Your task — Taking the entries below, transcribe only the lines starting with the one with "Viewport: 1038px width, 486px" and going on through the one with "the Google apps", exactly as written, without the pictures.

Provided material —

__________________________________________________

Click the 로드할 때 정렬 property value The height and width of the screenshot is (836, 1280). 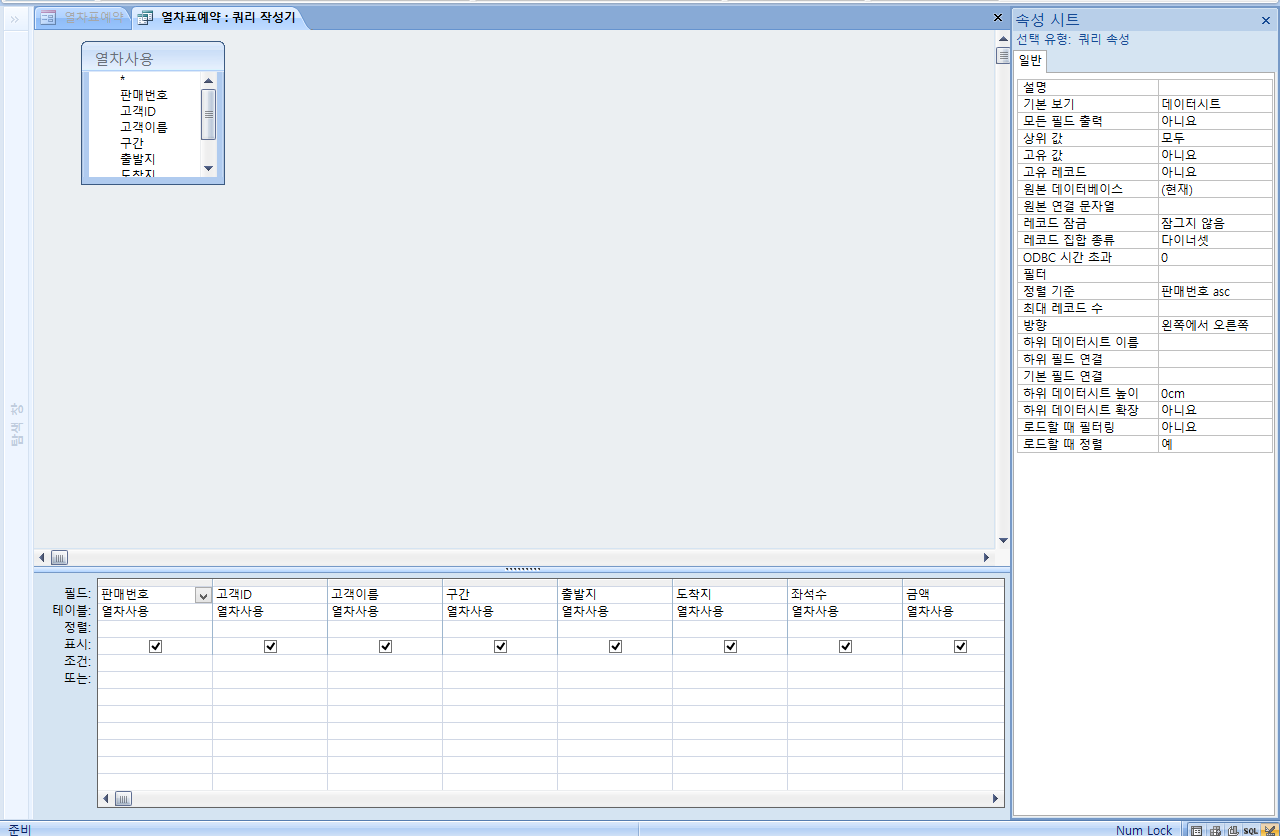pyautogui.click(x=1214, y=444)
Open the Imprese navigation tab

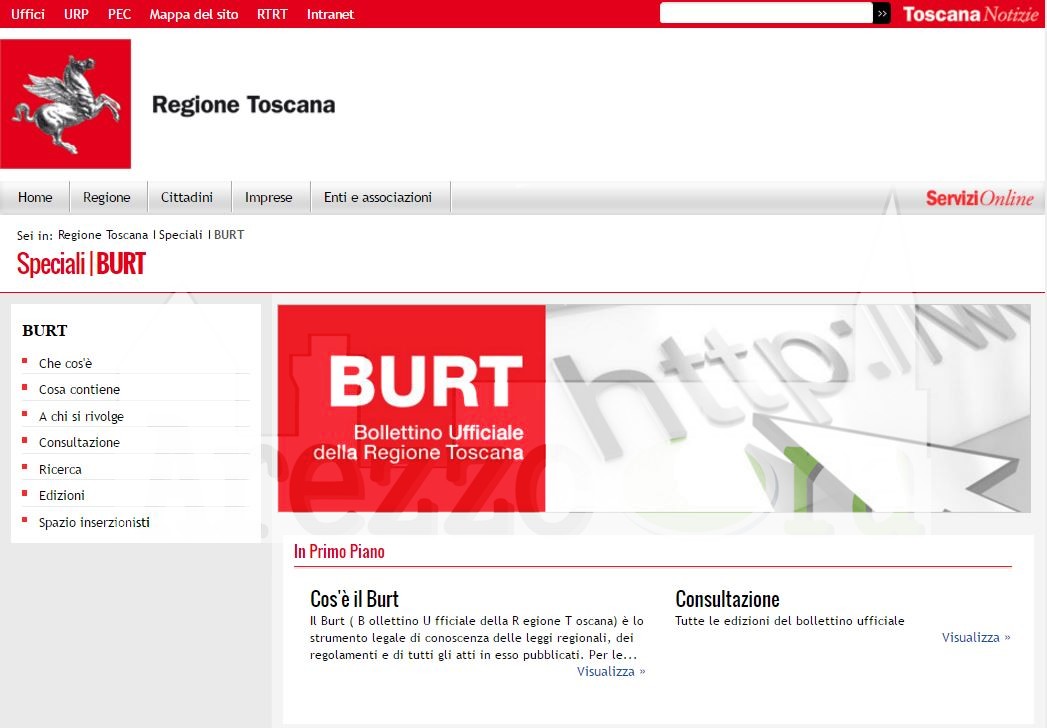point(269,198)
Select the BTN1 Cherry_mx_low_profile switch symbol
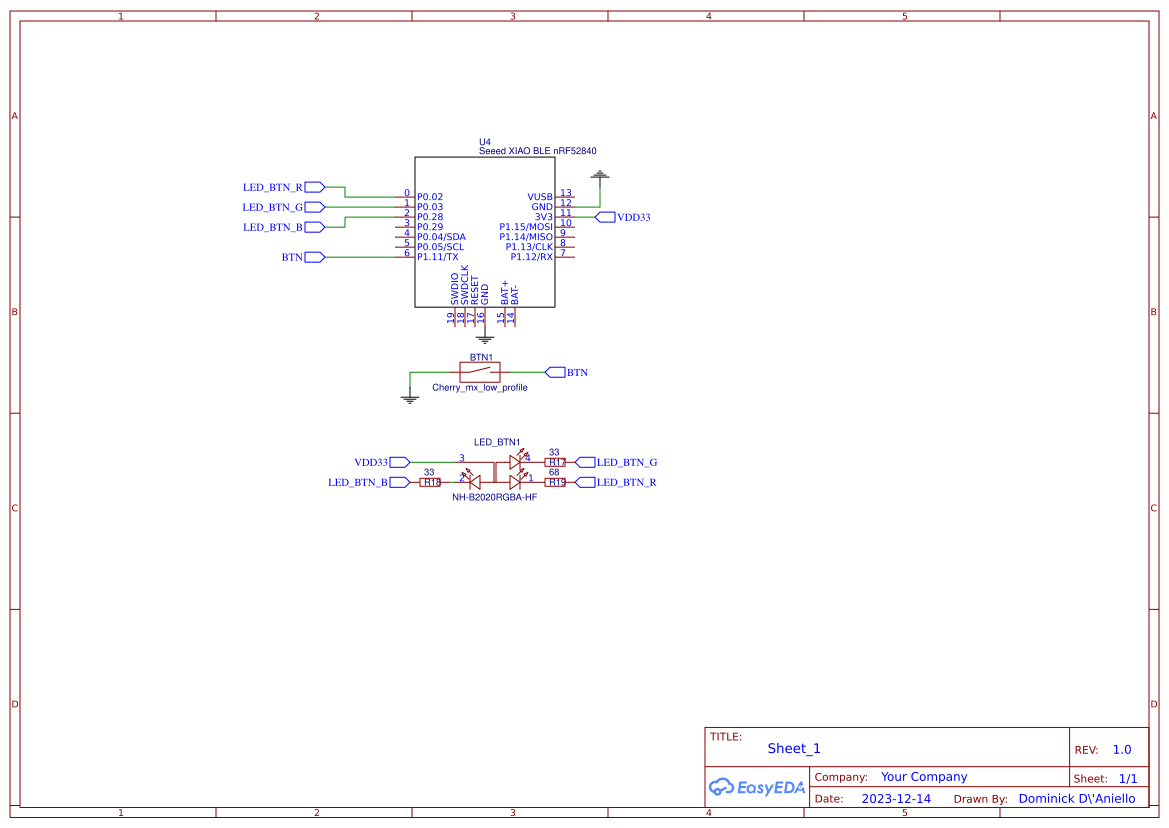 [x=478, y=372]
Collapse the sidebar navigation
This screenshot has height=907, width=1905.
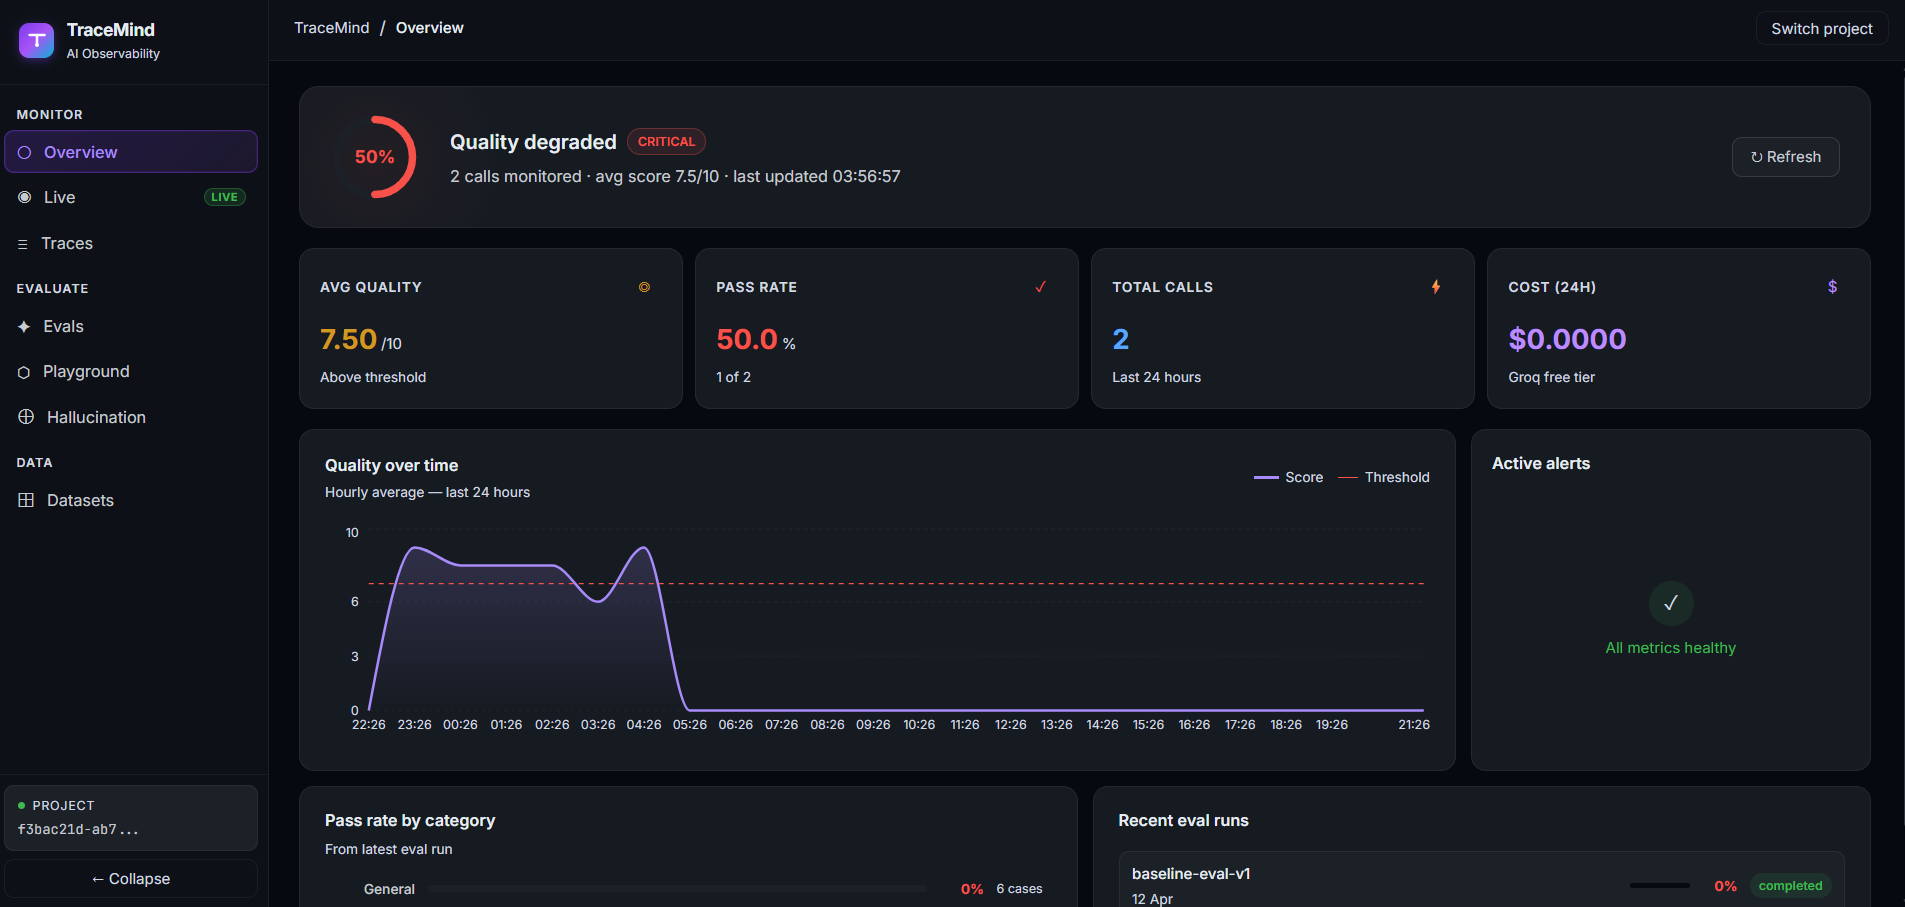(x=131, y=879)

__________________________________________________

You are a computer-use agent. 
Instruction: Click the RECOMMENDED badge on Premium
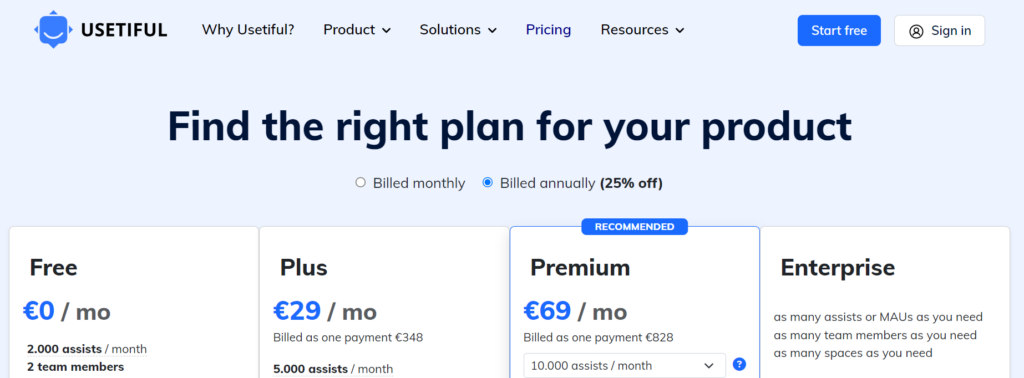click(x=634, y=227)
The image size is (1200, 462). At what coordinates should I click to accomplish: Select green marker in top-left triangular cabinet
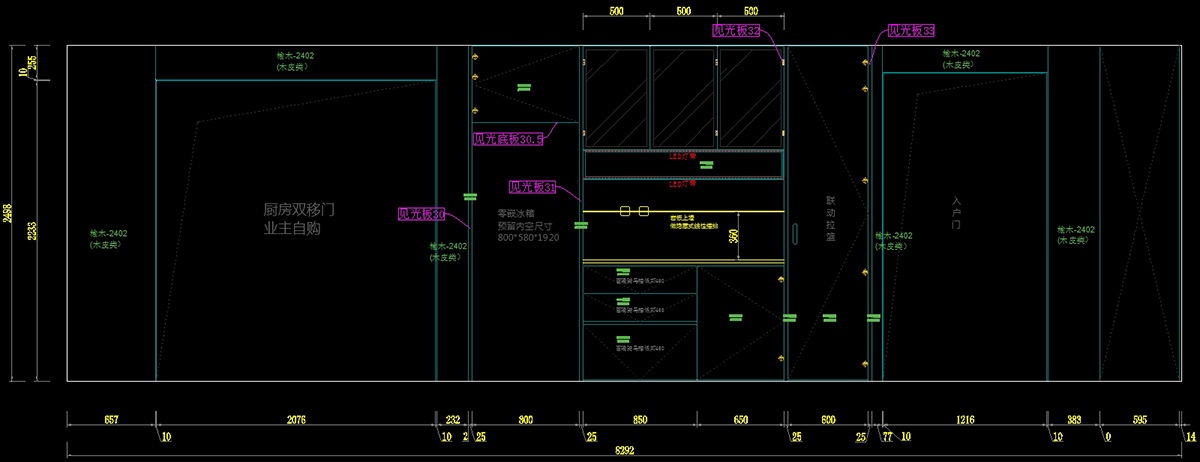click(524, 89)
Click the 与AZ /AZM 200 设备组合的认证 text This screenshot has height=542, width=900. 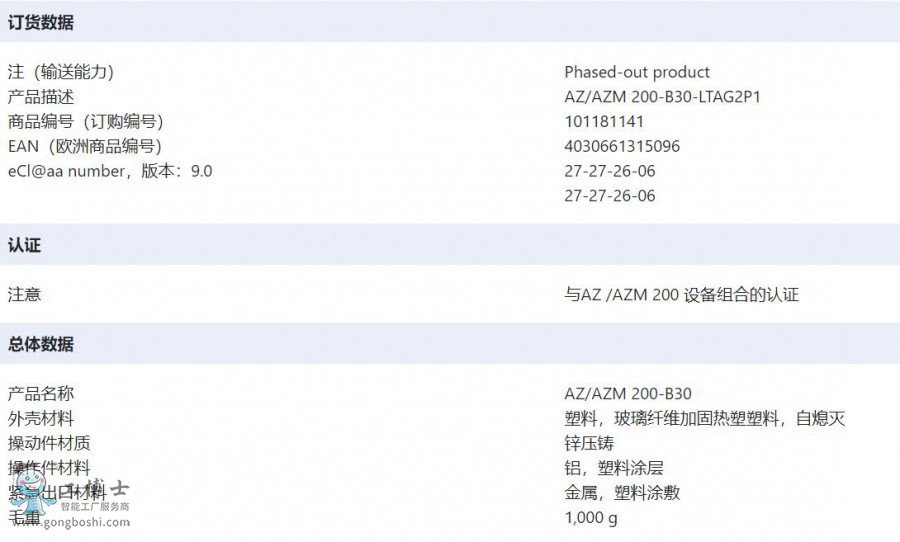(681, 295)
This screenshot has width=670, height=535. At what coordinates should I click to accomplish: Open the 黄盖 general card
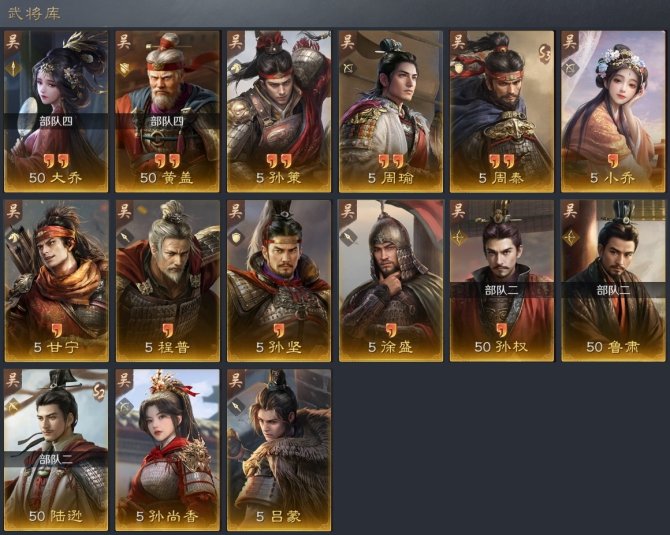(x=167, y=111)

__________________________________________________

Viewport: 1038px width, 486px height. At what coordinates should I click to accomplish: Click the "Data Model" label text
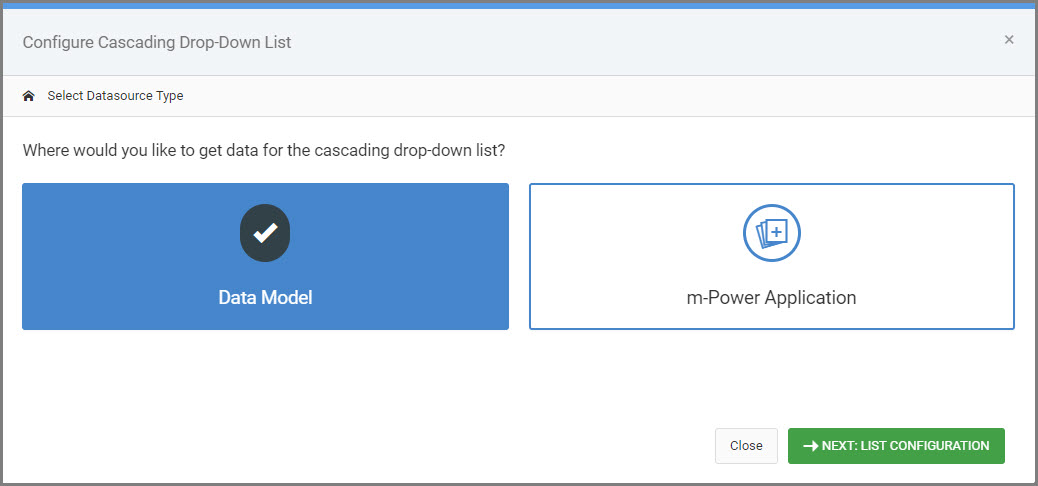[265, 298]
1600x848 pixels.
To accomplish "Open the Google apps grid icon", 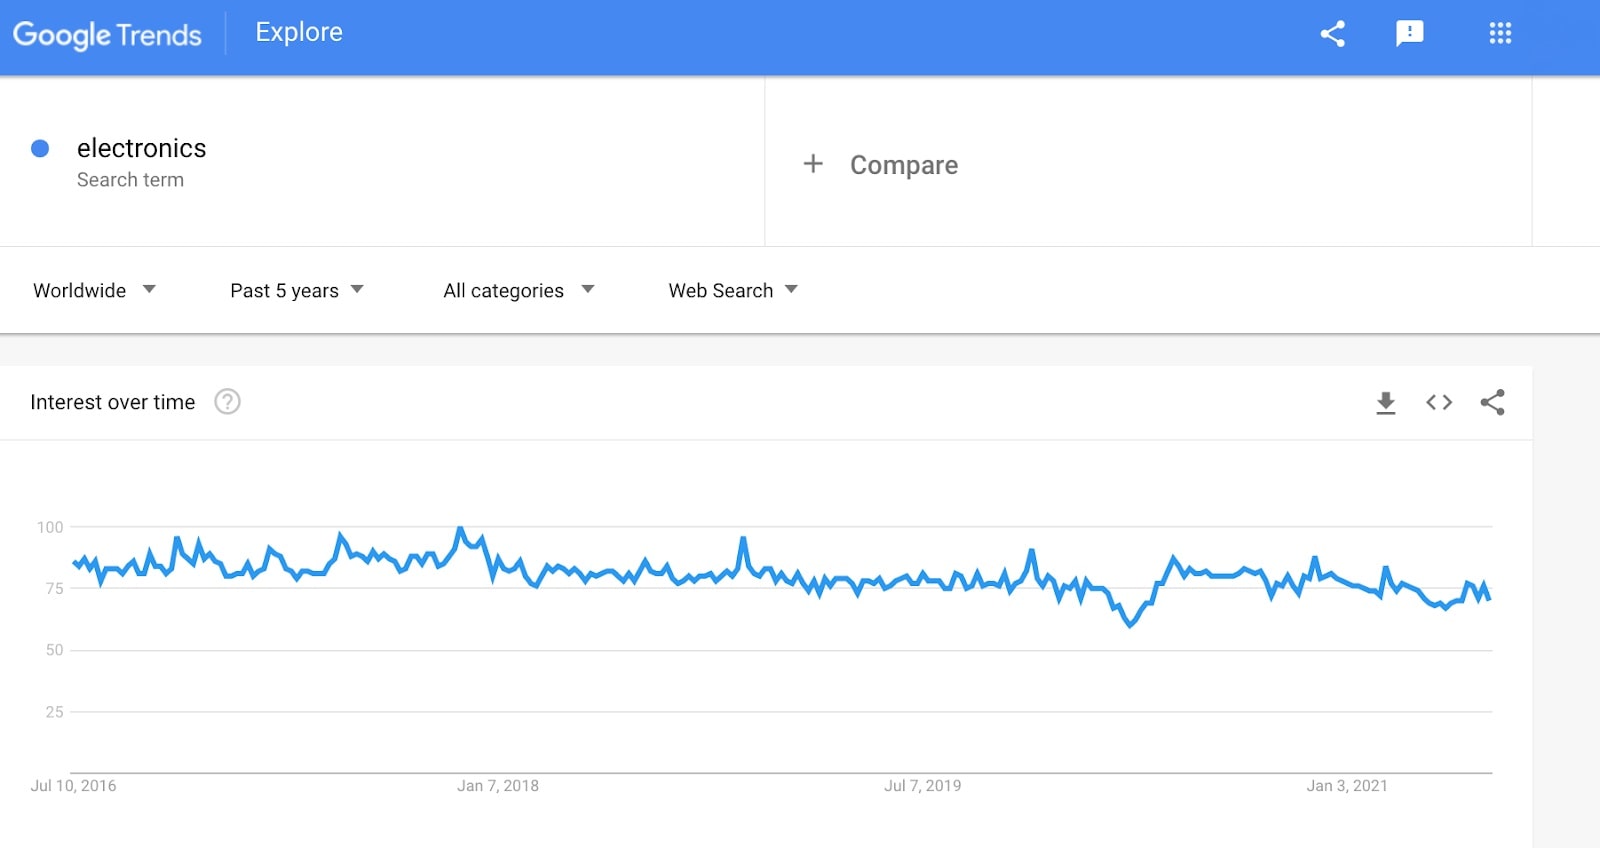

__________________________________________________

Result —
Viewport: 1038px width, 486px height. At what coordinates should I click to accomplish: Click the "Data Model" label text
[265, 298]
1600x848 pixels.
To accomplish "Open the Google apps grid icon", 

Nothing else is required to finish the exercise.